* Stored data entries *
======

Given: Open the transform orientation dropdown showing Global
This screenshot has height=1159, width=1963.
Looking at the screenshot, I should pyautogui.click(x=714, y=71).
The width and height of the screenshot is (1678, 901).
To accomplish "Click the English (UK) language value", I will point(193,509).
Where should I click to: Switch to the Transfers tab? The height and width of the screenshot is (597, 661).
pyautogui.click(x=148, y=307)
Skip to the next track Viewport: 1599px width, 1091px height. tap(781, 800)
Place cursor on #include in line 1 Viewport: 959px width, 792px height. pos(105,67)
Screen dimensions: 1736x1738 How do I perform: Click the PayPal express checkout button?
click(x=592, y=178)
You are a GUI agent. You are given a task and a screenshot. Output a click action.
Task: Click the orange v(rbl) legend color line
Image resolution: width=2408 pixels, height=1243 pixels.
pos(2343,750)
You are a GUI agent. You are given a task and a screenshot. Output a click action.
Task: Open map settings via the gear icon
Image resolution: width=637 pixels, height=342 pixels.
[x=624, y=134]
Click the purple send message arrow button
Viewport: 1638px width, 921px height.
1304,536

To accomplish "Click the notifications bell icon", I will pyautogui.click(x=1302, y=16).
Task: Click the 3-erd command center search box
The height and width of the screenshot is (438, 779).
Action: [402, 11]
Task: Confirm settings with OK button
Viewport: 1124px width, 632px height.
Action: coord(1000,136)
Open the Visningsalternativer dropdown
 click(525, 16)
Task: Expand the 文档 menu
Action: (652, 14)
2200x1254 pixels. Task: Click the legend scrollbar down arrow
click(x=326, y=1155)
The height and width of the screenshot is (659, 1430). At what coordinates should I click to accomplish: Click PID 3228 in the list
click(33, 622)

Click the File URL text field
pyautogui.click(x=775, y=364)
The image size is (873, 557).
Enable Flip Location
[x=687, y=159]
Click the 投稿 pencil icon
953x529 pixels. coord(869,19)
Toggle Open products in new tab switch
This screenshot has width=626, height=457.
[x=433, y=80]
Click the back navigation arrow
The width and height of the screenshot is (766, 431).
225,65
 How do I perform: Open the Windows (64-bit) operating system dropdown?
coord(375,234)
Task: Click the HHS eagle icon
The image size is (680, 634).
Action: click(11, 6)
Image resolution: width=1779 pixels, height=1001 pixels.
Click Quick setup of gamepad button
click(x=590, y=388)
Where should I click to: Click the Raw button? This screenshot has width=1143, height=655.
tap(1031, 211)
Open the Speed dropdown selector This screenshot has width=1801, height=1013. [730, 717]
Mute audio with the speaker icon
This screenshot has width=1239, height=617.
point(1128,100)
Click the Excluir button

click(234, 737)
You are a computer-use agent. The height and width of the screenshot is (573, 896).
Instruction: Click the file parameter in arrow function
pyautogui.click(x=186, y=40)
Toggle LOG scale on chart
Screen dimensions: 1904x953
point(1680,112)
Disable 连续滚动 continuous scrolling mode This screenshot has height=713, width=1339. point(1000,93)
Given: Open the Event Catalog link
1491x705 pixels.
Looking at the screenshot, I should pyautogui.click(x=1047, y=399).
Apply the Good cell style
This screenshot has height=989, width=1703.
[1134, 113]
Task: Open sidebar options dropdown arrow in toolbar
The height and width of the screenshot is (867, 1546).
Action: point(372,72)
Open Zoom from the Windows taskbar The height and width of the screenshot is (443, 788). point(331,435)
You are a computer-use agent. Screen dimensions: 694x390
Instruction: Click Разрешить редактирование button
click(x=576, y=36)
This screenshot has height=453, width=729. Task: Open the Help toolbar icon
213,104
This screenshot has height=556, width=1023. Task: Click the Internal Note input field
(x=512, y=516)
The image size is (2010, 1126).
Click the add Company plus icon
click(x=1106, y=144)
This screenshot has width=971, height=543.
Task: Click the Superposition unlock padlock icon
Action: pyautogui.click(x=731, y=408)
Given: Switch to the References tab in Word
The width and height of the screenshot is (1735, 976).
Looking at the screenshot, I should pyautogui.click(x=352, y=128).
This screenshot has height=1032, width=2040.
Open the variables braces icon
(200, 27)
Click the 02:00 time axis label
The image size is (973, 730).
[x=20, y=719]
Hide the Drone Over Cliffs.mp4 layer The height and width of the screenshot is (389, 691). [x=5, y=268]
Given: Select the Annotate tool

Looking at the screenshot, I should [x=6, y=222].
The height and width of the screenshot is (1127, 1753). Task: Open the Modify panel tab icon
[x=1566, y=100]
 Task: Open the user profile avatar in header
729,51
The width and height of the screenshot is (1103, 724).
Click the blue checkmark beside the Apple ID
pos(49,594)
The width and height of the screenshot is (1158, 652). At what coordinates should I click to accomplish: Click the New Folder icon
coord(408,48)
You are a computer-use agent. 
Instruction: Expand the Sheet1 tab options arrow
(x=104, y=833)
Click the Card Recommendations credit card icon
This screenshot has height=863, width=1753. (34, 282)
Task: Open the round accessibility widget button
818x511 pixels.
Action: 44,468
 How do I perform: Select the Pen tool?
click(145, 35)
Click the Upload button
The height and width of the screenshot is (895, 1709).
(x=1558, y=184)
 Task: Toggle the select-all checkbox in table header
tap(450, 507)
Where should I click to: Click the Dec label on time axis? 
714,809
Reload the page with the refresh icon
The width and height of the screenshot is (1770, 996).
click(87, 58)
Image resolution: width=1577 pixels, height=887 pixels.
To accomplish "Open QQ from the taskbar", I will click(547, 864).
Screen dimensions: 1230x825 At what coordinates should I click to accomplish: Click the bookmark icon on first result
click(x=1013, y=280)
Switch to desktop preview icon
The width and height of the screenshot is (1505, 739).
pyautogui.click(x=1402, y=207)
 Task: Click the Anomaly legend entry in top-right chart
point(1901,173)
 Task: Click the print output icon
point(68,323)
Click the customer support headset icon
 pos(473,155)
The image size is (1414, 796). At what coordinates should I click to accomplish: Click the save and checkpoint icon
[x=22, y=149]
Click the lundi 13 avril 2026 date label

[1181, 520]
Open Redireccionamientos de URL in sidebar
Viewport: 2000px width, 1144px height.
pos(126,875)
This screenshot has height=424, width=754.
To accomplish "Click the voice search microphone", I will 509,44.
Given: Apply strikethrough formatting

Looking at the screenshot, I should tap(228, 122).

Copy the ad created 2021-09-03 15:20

======

All of the records above are to be repeated exactly.

* Problem solution *
Given: Open the transform orientation dropdown showing Global
This screenshot has height=1159, width=1963.
Looking at the screenshot, I should pyautogui.click(x=714, y=71).
The width and height of the screenshot is (1678, 901).
To accomplish "Click the English (UK) language value", I will point(193,509).
Where should I click to: Switch to the Transfers tab? The height and width of the screenshot is (597, 661).
pyautogui.click(x=148, y=307)
Skip to the next track Viewport: 1599px width, 1091px height. tap(781, 800)
Place cursor on #include in line 1 Viewport: 959px width, 792px height. pos(105,67)
Screen dimensions: 1736x1738 How do I perform: Click the PayPal express checkout button?
click(x=592, y=178)
You are a GUI agent. You are given a task and a screenshot. Output a click action.
Task: Click the orange v(rbl) legend color line
Image resolution: width=2408 pixels, height=1243 pixels.
pos(2343,750)
You are a GUI agent. You are given a task and a screenshot. Output a click action.
Task: Open map settings via the gear icon
Image resolution: width=637 pixels, height=342 pixels.
[x=624, y=134]
Click the purple send message arrow button
Viewport: 1638px width, 921px height.
1304,536

To accomplish "Click the notifications bell icon", I will pyautogui.click(x=1302, y=16).
Task: Click the 3-erd command center search box
The height and width of the screenshot is (438, 779).
Action: [402, 11]
Task: Confirm settings with OK button
Viewport: 1124px width, 632px height.
Action: coord(1000,136)
Open the Visningsalternativer dropdown
 click(525, 16)
Task: Expand the 文档 menu
Action: (652, 14)
2200x1254 pixels. Task: Click the legend scrollbar down arrow
click(x=326, y=1155)
The height and width of the screenshot is (659, 1430). At what coordinates should I click to accomplish: Click PID 3228 in the list
click(33, 622)

Click the File URL text field
pyautogui.click(x=775, y=364)
The image size is (873, 557).
Enable Flip Location
[x=687, y=159]
Click the 投稿 pencil icon
953x529 pixels. coord(869,19)
Toggle Open products in new tab switch
This screenshot has width=626, height=457.
[x=433, y=80]
Click the back navigation arrow
The width and height of the screenshot is (766, 431).
225,65
 How do I perform: Open the Windows (64-bit) operating system dropdown?
coord(375,234)
Task: Click the HHS eagle icon
The image size is (680, 634).
Action: click(11, 6)
Image resolution: width=1779 pixels, height=1001 pixels.
Click Quick setup of gamepad button
click(x=590, y=388)
Where should I click to: Click the Raw button? This screenshot has width=1143, height=655.
tap(1031, 211)
Open the Speed dropdown selector This screenshot has width=1801, height=1013. [730, 717]
Mute audio with the speaker icon
This screenshot has width=1239, height=617.
point(1128,100)
Click the Excluir button

click(234, 737)
You are a computer-use agent. The height and width of the screenshot is (573, 896).
Instruction: Click the file parameter in arrow function
pyautogui.click(x=186, y=40)
Toggle LOG scale on chart
Screen dimensions: 1904x953
point(1680,112)
Disable 连续滚动 continuous scrolling mode This screenshot has height=713, width=1339. point(1000,93)
Given: Open the Event Catalog link
1491x705 pixels.
Looking at the screenshot, I should pyautogui.click(x=1047, y=399).
Apply the Good cell style
This screenshot has height=989, width=1703.
[1134, 113]
Task: Open sidebar options dropdown arrow in toolbar
The height and width of the screenshot is (867, 1546).
Action: point(372,72)
Open Zoom from the Windows taskbar The height and width of the screenshot is (443, 788). point(331,435)
You are a computer-use agent. Screen dimensions: 694x390
Instruction: Click Разрешить редактирование button
click(x=576, y=36)
This screenshot has height=453, width=729. Task: Open the Help toolbar icon
213,104
This screenshot has height=556, width=1023. Task: Click the Internal Note input field
(x=512, y=516)
The image size is (2010, 1126).
Click the add Company plus icon
click(x=1106, y=144)
This screenshot has width=971, height=543.
Task: Click the Superposition unlock padlock icon
Action: pyautogui.click(x=731, y=408)
Given: Switch to the References tab in Word
The width and height of the screenshot is (1735, 976).
Looking at the screenshot, I should pyautogui.click(x=352, y=128).
This screenshot has height=1032, width=2040.
Open the variables braces icon
(200, 27)
Click the 02:00 time axis label
The image size is (973, 730).
[x=20, y=719]
Hide the Drone Over Cliffs.mp4 layer The height and width of the screenshot is (389, 691). [x=5, y=268]
Given: Select the Annotate tool

Looking at the screenshot, I should [x=6, y=222].
The height and width of the screenshot is (1127, 1753). Task: Open the Modify panel tab icon
[x=1566, y=100]
 Task: Open the user profile avatar in header
729,51
The width and height of the screenshot is (1103, 724).
Click the blue checkmark beside the Apple ID
pos(49,594)
The width and height of the screenshot is (1158, 652). At what coordinates should I click to accomplish: Click the New Folder icon
coord(408,48)
You are a computer-use agent. 
Instruction: Expand the Sheet1 tab options arrow
(x=104, y=833)
Click the Card Recommendations credit card icon
This screenshot has height=863, width=1753. (34, 282)
Task: Open the round accessibility widget button
818x511 pixels.
Action: 44,468
 How do I perform: Select the Pen tool?
click(145, 35)
Click the Upload button
The height and width of the screenshot is (895, 1709).
(x=1558, y=184)
 Task: Toggle the select-all checkbox in table header
tap(450, 507)
Where should I click to: Click the Dec label on time axis? 
714,809
Reload the page with the refresh icon
The width and height of the screenshot is (1770, 996).
click(87, 58)
Image resolution: width=1577 pixels, height=887 pixels.
To accomplish "Open QQ from the taskbar", I will click(547, 864).
Screen dimensions: 1230x825 At what coordinates should I click to accomplish: Click the bookmark icon on first result
click(x=1013, y=280)
Switch to desktop preview icon
The width and height of the screenshot is (1505, 739).
pyautogui.click(x=1402, y=207)
 Task: Click the Anomaly legend entry in top-right chart
point(1901,173)
 Task: Click the print output icon
point(68,323)
Click the customer support headset icon
 pos(473,155)
The image size is (1414, 796). At what coordinates should I click to accomplish: Click the save and checkpoint icon
[x=22, y=149]
Click the lundi 13 avril 2026 date label

[1181, 520]
Open Redireccionamientos de URL in sidebar
Viewport: 2000px width, 1144px height.
pos(126,875)
This screenshot has height=424, width=754.
To accomplish "Click the voice search microphone", I will 509,44.
Given: Apply strikethrough formatting

Looking at the screenshot, I should tap(228, 122).

Copy the ad created 2021-09-03 15:20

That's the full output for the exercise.